La madre de Manary está ahora fuera de Colombia, exiliada por amenazas tras sus labores como activista de derechos humanos, una persecución común en Colombia que dejó 250 líderes sociales asesinados en 2019.
Desde el momento en que las violaron, se deduce de las entrevistas con ambas, la lógica de conflicto armado las revictimizó una y otra vez: “Apenas le dije a la enfermera lo que había pasado, ella me cuestionó, me dijo que sonaba como guerrillera, que me cuidara de esas acusaciones“, dice Hernández.
Cuando los dos soldados salieron de la cárcel, dos años después del delito, decenas de amenazas de muerte hicieron que Figueroa y su madre se convirtieran en uno más de los 8 millones de colombianos que se han tenido que desplazar de sus hogares por temor a que los maten.
“El abogado los hizo llevar presos, pero eso fue peor, porque además de que eso nos hizo desplazarnos, nos quitó el 60% de las indemnizaciones, nos presionó para que dijéramos mentiras, nunca nos creyó nada”, señala YinéridaHernández, quien le ocultó a su hija la violación hasta que “sus preguntas y sus primeras relaciones sexuales lo hicieron imposible”.

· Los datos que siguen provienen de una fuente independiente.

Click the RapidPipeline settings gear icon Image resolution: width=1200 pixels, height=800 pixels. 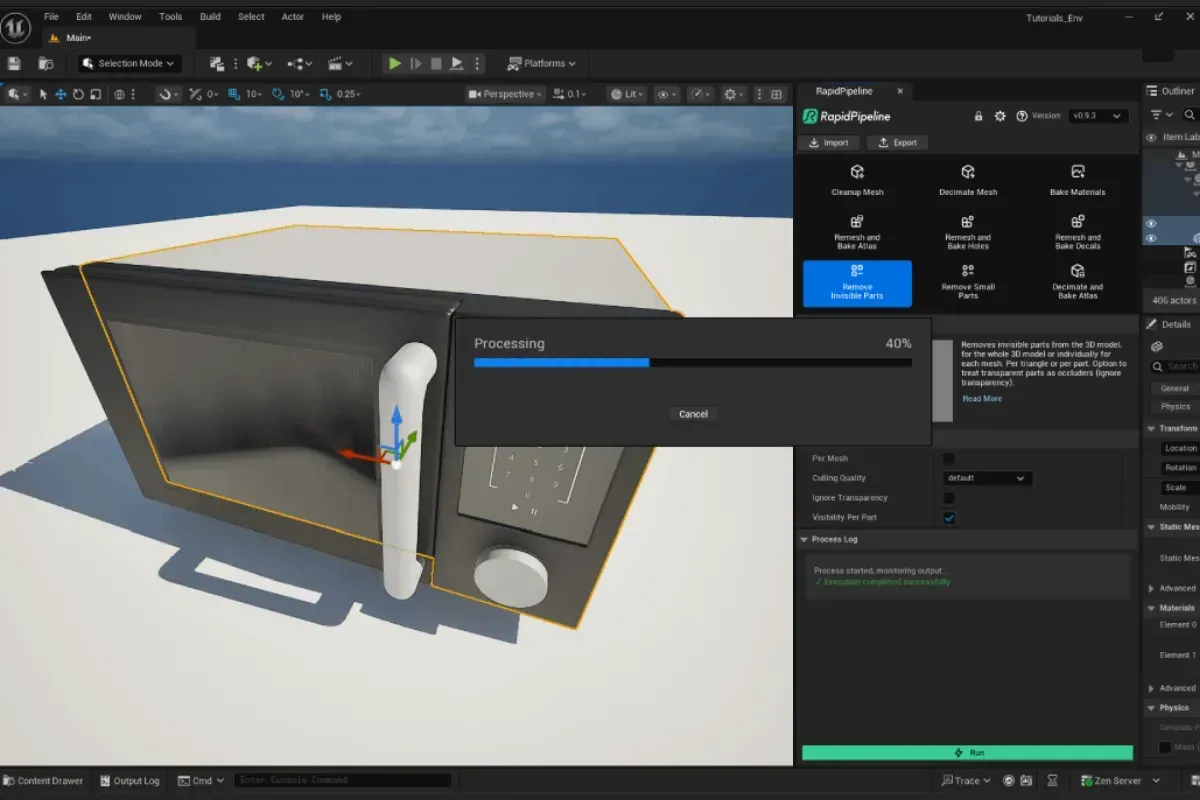point(1000,116)
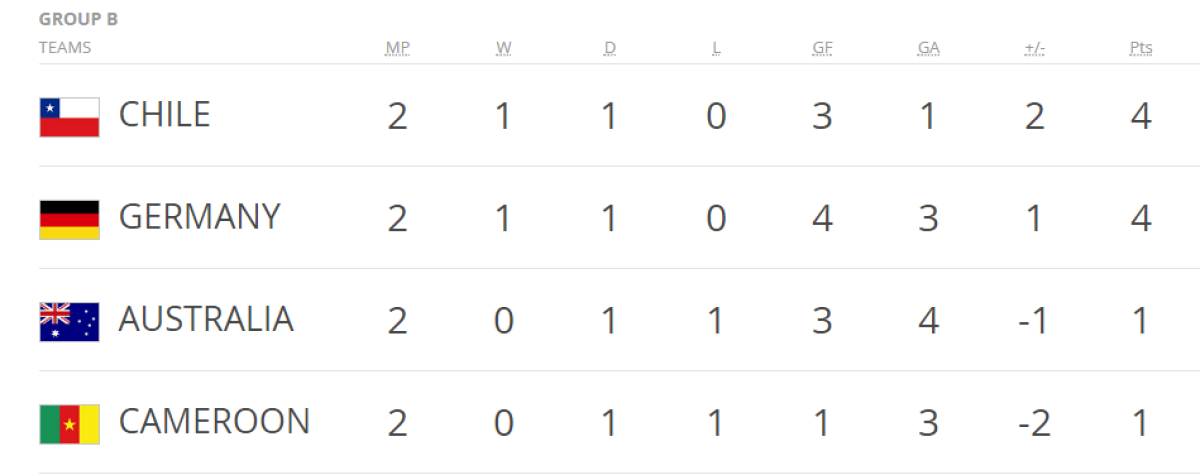
Task: Click the Australia flag icon
Action: tap(69, 322)
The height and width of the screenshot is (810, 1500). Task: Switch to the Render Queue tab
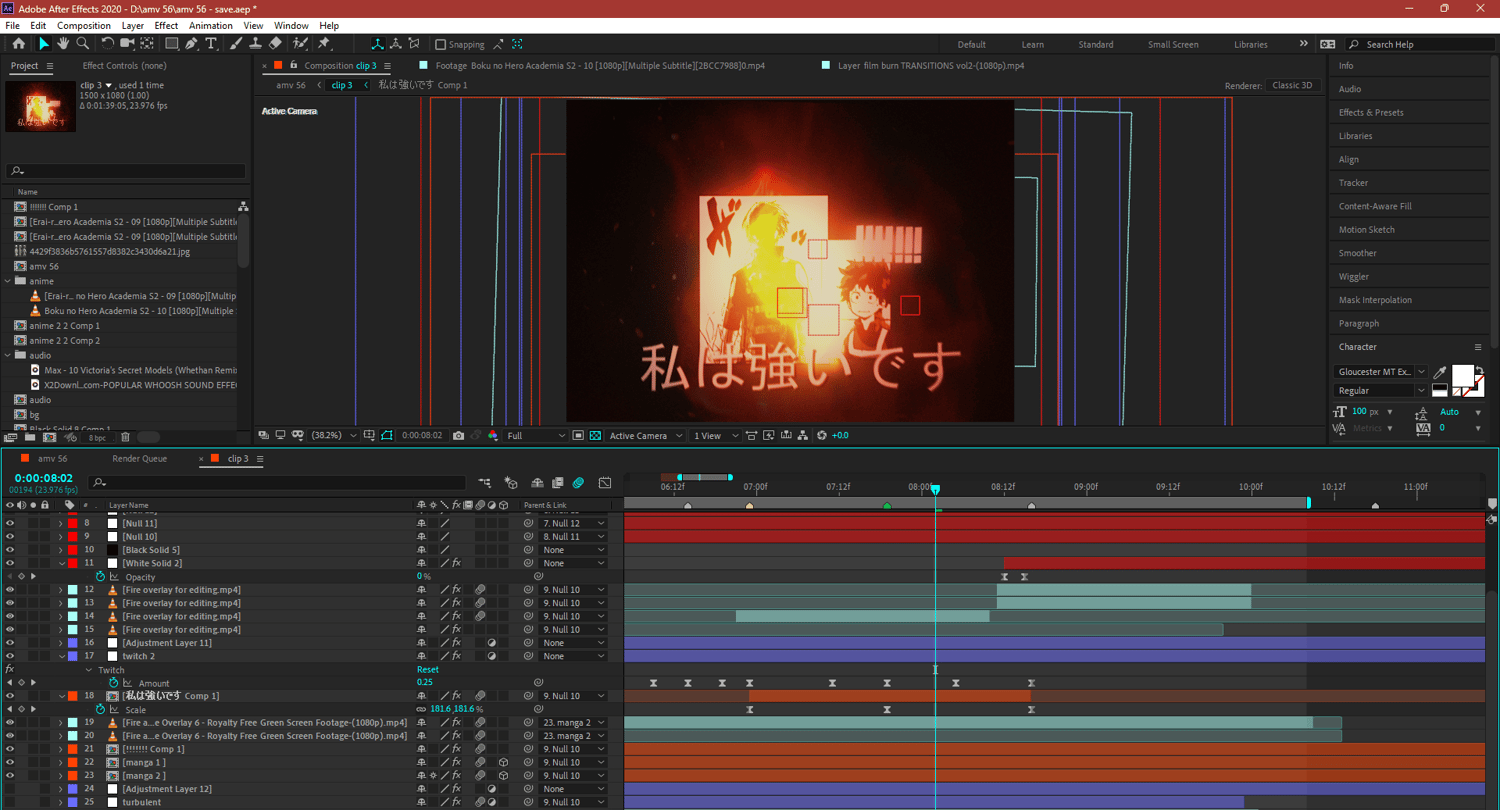coord(139,459)
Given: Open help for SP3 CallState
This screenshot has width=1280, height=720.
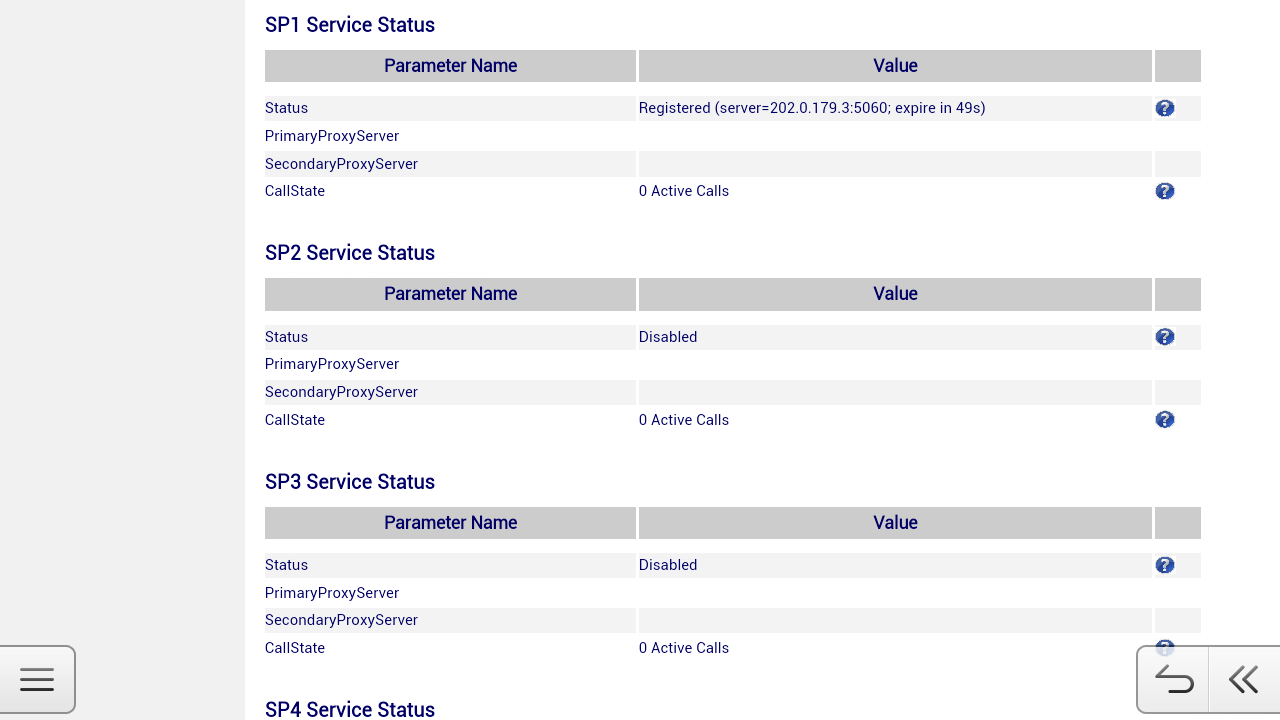Looking at the screenshot, I should tap(1165, 647).
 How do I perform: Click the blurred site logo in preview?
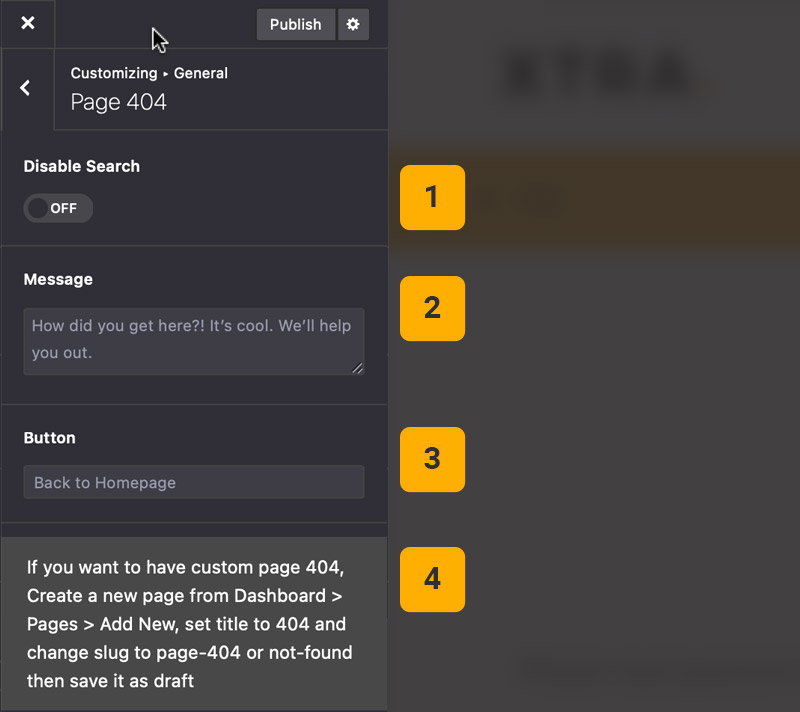(x=600, y=73)
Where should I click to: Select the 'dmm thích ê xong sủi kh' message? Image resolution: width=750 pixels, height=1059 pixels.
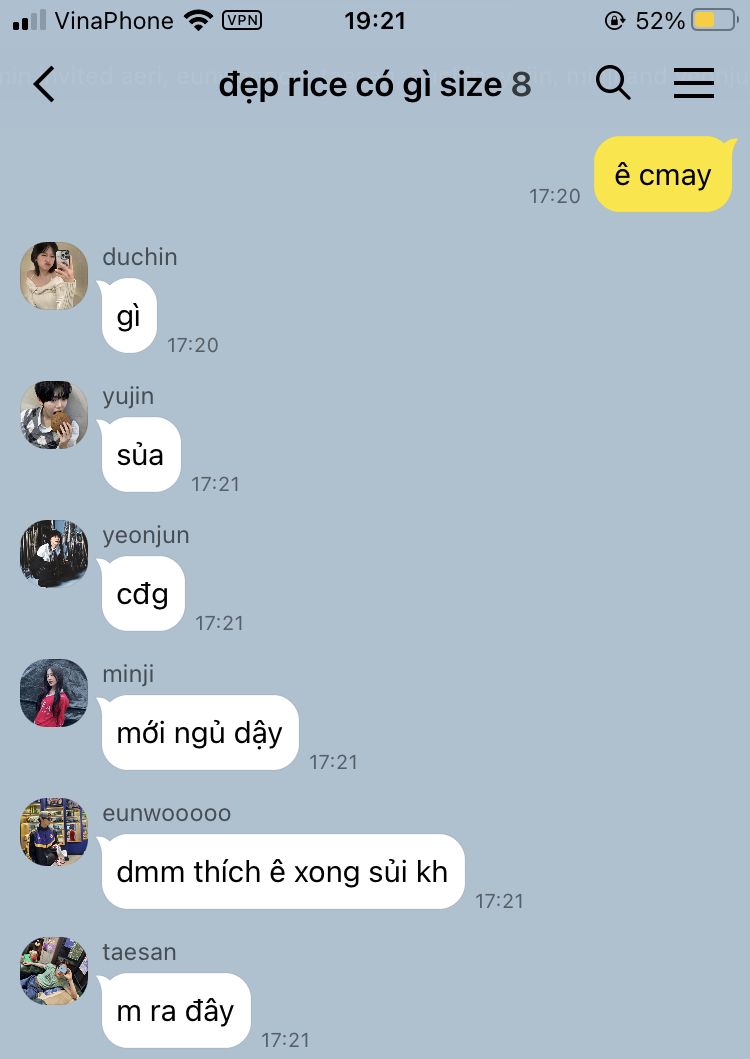pyautogui.click(x=282, y=872)
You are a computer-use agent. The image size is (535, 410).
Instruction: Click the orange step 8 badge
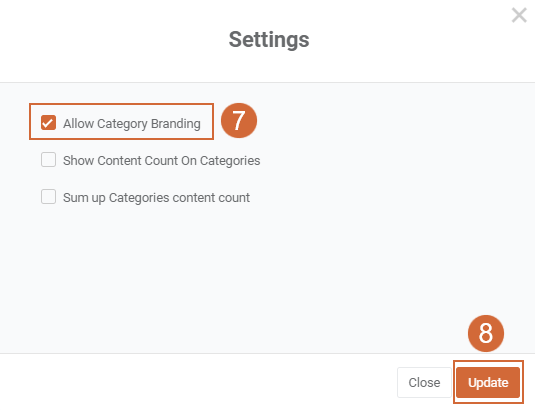pyautogui.click(x=486, y=333)
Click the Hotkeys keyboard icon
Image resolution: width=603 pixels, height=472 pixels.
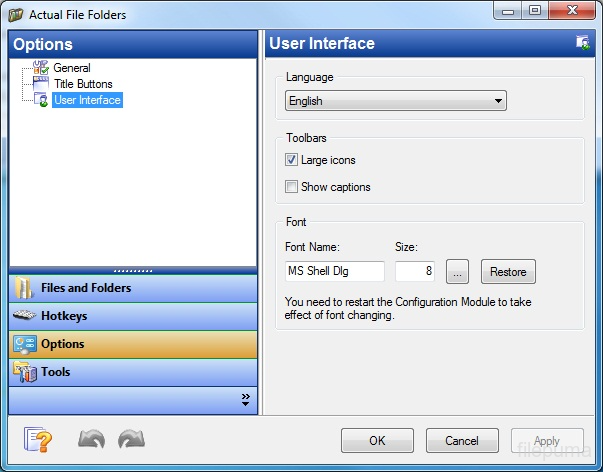(x=25, y=316)
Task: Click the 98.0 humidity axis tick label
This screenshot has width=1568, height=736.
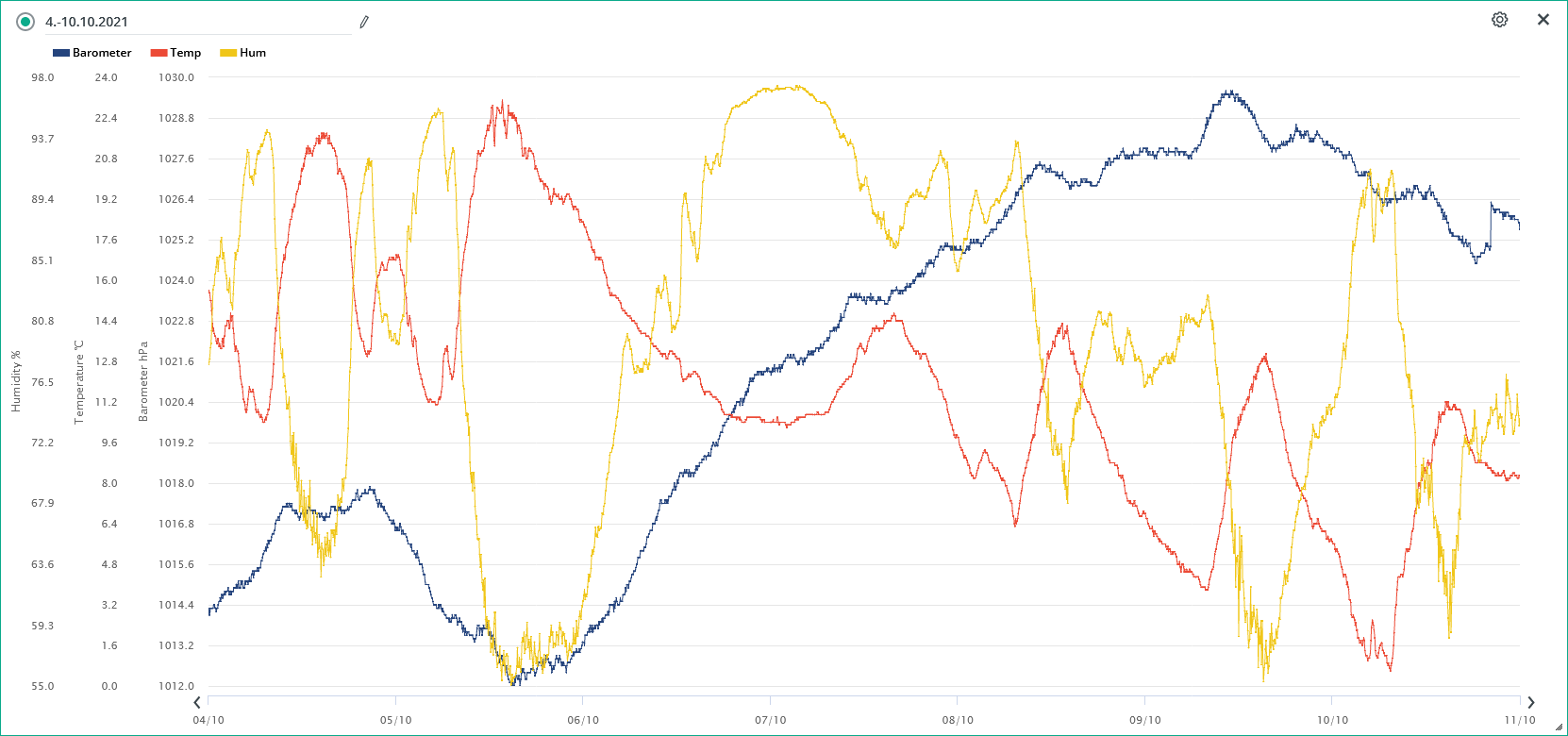Action: 42,77
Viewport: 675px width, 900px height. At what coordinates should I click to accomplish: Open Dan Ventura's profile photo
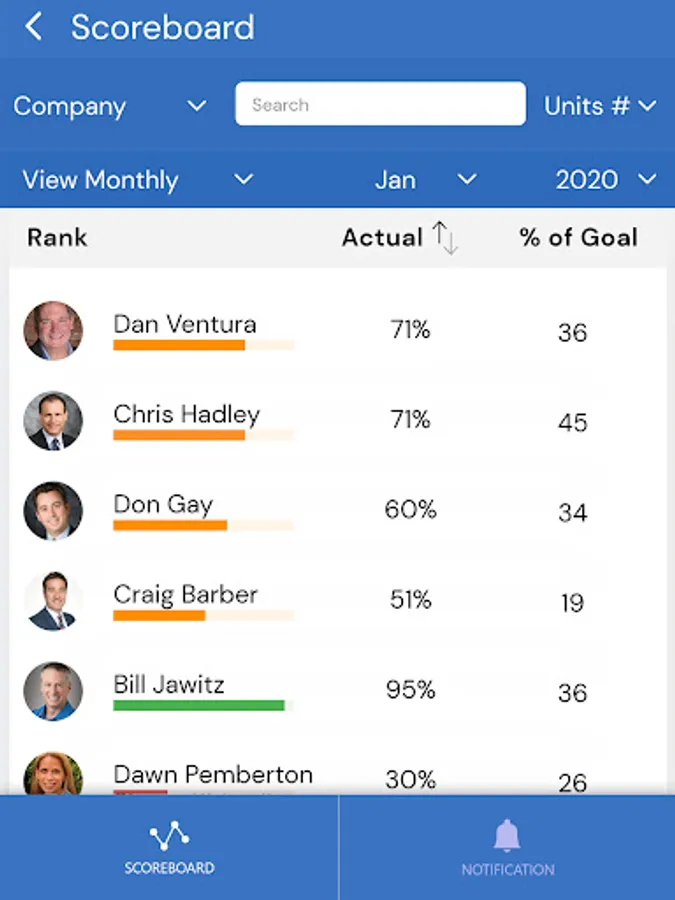point(53,331)
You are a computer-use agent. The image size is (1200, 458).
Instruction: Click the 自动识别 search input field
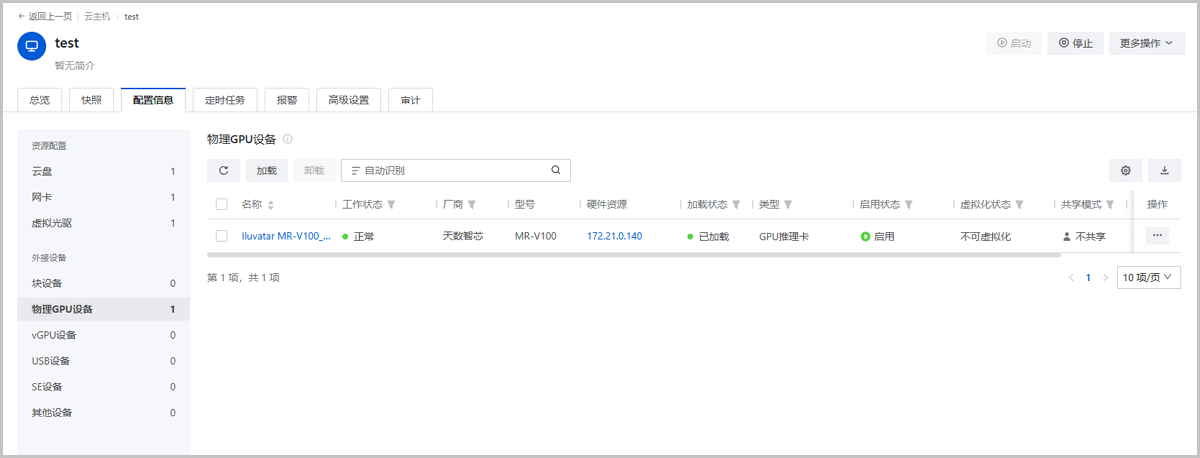pos(450,171)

Cuando Manary empezó a buscar explicaciones a sus traumas, decidió denunciar su caso ante las autoridades, “pero en varias entidades de la justicia me rechazaron el caso porque decían que solo recibían denuncias de abuso por parte de la guerrilla y de los paras“, recuenta.
Durante la guerra, cuestionar al ejército solía ser visto como un gesto de complicidad con las guerrillas. “Denunciar una violación era un acto de rebeldía contra la patria“, indica Hernández.
Pero desde la desmovilización de las Fuerzas Armadas Revolucionarias de Colombia (FARC) en 2016, esa suerte de tabú se ha ido desvaneciendo hasta dar con olas de denuncias como la actual, que, para muchos colombianos, demuestran la “sistematicidad de los abusos sexuales” en el ejército.
Su hija señala, por su parte, que “lo que es sistemático no son las violaciones, sino la manera de utilizar un poder, un arma y una dotación que te da el Estado para hacer lo que quieras y quedar impune”.
“Usted acá puede matar al que quiera y no le pasa nada si dice que (al que mató) era un guerrillero”, añade.
Organizaciones especializadas han detallado cómo en la lógica del conflicto las mujeres del enemigo eran violadas como quien lanza una granada: para dar un golpe en el núcleo social que cada uno de los grupos armados construye como forma de vida.
Pero también hay un elemento disuasivo, explica su madre, Yinérida Hernández, que ha dedicado su vida a recibir denuncias de víctimas de acoso: “Al ejército y a las guerrillas les sirven los abusos, porque así la mujer que decida rebelarse lo va a pensar dos veces, porque sabe a qué se tiene que someter: a que la violen, a que le quiten sus hijos o a tener hijos de gente que no conoce”.
Detrás de los abusos, concluye Hernández, hay algo más que una sociedad machista que no cuenta con sistemas de judicialización eficientes: “No fueron solo dos soldados, sino un país en conflicto el que tocó mis partes íntimas“.